Jean-François Bayart, africaniste, chercheur au CNRS, spécialiste de sociologie historique comparée, a apporté un percutant éclairage sur la crise malienne (1) dans la rubrique « Le grand débat » du journal Le Monde.
« Il est légitime de s’interroger sur la pertinence de l’opération Serval, que la France a déclenchée seule, contrairement à ce qu’affirmait vouloir François Hollande. Mais ce dernier n’a guère eu le choix, sauf à se résigner à la conquête de Bamako par Al-Qaïda au Maghreb islamique (Aqmi) et ses alliés, sans être certain de pouvoir en évacuer à temps les quelque 6 000 Français et 1 000 Européens qui y résident. »
Jean-François Bayart prend le contre-pied des critiques au sujet de l’isolement de Paris : « Dans les heures qui ont suivi le déclenchement de l’opération Serval, la France a obtenu le soutien de l’Union africaine, pourtant exaspérée par la guerre de Libye de 2011, l’appui logistique des États-Unis et de la Grande-Bretagne, l’approbation diplomatique plus ou moins chaleureuse de ses partenaires européens, de l’Afrique du Sud, de la Russie et de la Chine, l’envoi de premiers détachements ouest-africains et, chose plus inouïe encore, le quitus de l’Algérie, qui a ouvert son espace aérien aux avions français. »

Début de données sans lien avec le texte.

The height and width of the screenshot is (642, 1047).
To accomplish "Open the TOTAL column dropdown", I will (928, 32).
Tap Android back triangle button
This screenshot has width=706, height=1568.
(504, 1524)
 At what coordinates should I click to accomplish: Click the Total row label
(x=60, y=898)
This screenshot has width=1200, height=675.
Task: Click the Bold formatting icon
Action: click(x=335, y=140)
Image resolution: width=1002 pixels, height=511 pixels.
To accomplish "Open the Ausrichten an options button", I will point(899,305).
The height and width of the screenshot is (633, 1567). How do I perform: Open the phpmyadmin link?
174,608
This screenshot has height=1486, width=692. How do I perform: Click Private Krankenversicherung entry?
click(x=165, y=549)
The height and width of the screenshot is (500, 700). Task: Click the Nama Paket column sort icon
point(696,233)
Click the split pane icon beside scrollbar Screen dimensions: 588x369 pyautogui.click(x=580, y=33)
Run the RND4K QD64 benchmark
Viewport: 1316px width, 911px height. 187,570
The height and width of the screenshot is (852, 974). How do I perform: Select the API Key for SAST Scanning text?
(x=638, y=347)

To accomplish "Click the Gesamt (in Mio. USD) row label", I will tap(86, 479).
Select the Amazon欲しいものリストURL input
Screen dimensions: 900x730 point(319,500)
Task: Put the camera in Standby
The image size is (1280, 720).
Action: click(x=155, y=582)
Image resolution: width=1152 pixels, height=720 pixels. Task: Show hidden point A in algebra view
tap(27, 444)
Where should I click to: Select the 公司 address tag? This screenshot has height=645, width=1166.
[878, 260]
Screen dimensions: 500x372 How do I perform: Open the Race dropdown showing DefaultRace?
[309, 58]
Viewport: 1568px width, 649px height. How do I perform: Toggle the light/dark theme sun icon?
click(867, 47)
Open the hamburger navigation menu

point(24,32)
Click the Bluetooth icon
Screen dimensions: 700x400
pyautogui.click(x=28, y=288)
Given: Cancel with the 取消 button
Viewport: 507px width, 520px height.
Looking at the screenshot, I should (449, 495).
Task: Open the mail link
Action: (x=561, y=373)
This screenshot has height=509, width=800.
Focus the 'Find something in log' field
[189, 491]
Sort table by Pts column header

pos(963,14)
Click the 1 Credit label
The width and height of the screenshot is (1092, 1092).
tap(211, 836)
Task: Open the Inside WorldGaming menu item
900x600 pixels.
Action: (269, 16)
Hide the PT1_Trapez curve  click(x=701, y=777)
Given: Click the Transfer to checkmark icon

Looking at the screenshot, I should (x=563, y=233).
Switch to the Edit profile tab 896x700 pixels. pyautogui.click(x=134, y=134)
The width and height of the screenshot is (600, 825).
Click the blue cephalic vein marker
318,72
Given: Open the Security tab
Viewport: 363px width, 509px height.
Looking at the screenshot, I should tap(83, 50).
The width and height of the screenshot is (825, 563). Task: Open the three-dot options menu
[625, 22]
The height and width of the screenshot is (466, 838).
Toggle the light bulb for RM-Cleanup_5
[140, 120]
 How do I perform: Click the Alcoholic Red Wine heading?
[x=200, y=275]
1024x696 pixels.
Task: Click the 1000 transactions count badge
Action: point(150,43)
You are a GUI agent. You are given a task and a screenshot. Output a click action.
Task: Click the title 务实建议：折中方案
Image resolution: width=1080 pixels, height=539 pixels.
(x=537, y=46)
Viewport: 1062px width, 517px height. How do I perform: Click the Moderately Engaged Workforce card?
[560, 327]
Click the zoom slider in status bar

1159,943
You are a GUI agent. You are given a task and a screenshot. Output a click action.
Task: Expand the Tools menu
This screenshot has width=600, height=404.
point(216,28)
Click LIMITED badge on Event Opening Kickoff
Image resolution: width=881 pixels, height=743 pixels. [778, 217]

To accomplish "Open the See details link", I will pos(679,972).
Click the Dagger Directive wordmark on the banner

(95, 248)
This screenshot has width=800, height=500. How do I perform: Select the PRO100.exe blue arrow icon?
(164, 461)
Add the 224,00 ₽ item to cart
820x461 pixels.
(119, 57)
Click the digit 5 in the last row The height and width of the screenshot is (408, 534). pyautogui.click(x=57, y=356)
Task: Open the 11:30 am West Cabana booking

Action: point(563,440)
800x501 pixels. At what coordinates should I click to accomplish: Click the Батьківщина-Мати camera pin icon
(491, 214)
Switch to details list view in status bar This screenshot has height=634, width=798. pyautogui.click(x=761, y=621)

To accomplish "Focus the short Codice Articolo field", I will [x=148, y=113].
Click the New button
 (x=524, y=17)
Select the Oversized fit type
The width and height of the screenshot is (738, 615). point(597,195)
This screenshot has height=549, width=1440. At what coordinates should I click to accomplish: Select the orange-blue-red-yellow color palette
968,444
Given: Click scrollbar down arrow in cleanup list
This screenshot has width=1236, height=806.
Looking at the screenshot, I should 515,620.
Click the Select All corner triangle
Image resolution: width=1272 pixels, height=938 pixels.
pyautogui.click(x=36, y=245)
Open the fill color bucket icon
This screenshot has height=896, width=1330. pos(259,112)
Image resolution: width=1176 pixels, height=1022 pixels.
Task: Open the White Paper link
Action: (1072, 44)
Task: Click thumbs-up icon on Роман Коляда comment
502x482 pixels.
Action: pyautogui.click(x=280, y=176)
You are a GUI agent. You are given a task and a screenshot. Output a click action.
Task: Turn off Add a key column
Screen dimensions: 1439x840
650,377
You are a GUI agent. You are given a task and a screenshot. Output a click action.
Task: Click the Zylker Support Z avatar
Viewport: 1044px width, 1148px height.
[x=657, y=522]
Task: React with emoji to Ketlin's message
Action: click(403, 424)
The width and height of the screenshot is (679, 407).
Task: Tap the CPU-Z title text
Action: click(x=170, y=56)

Il s’empresse cependant d’affirmer que « l’intervention militaire ne suffira pas pour vaincre le djihadisme ». « Politiquement, le défi est plus redoutable encore. La classe dirigeante malienne s’est décomposée alors même qu’elle doit imaginer un nouveau modèle d’État-nation qui accorde au Nord une véritable autonomie et un large transfert de compétences, et qui parvienne à trouver un nouvel équilibre entre la laïcité de la République et l’islamisation croissante de la société », souligne-t-il.
C’est sur le terrain social, avertit-il, que tout se jouera : « L’enjeu foncier est crucial, qu’exacerbent la dégradation de l’environnement et la désertification. Si le Mali présente une analogie avec l’Afghanistan, peut-être est-ce d’abord là qu’il faut la trouver. La guerre civile porte sur l’accès à la terre arable, les relations entre éleveurs et agriculteurs, la répartition de l’eau, l’investissement immobilier en ville. Ce que l’on nomme les conflits ethniques renvoie en réalité, le plus souvent, à des luttes agraires sur lesquelles se sont greffés les mouvements djihadistes. »
La France, partenaire historique du Mali, premier pourvoyeur d’aide bilatérale, s’est pourtant interdite, depuis des décennies, toute réflexion approfondie sur des sujets qui fâchent et qui sont au cœur de la crise du Sahel : immigration, aide publique au développement, prohibition des narcotiques, constitution d’un système régional d’alliances militaires. Ainsi, insiste-t-il : « Sous les effets de l’austérité budgétaire, de la lutte obsessionnelle contre les flux migratoires et de la priorité accordée à la construction européenne, les mécanismes d’arrimage, sinon d’intégration, entre Paris et le sous-continent se sont en partie corrodés pour laisser place à une gestion affairiste ou policière de leurs relations. »
(1) « Mali, le choix raisonné de la France », Le Monde, le 23 janvier 2013.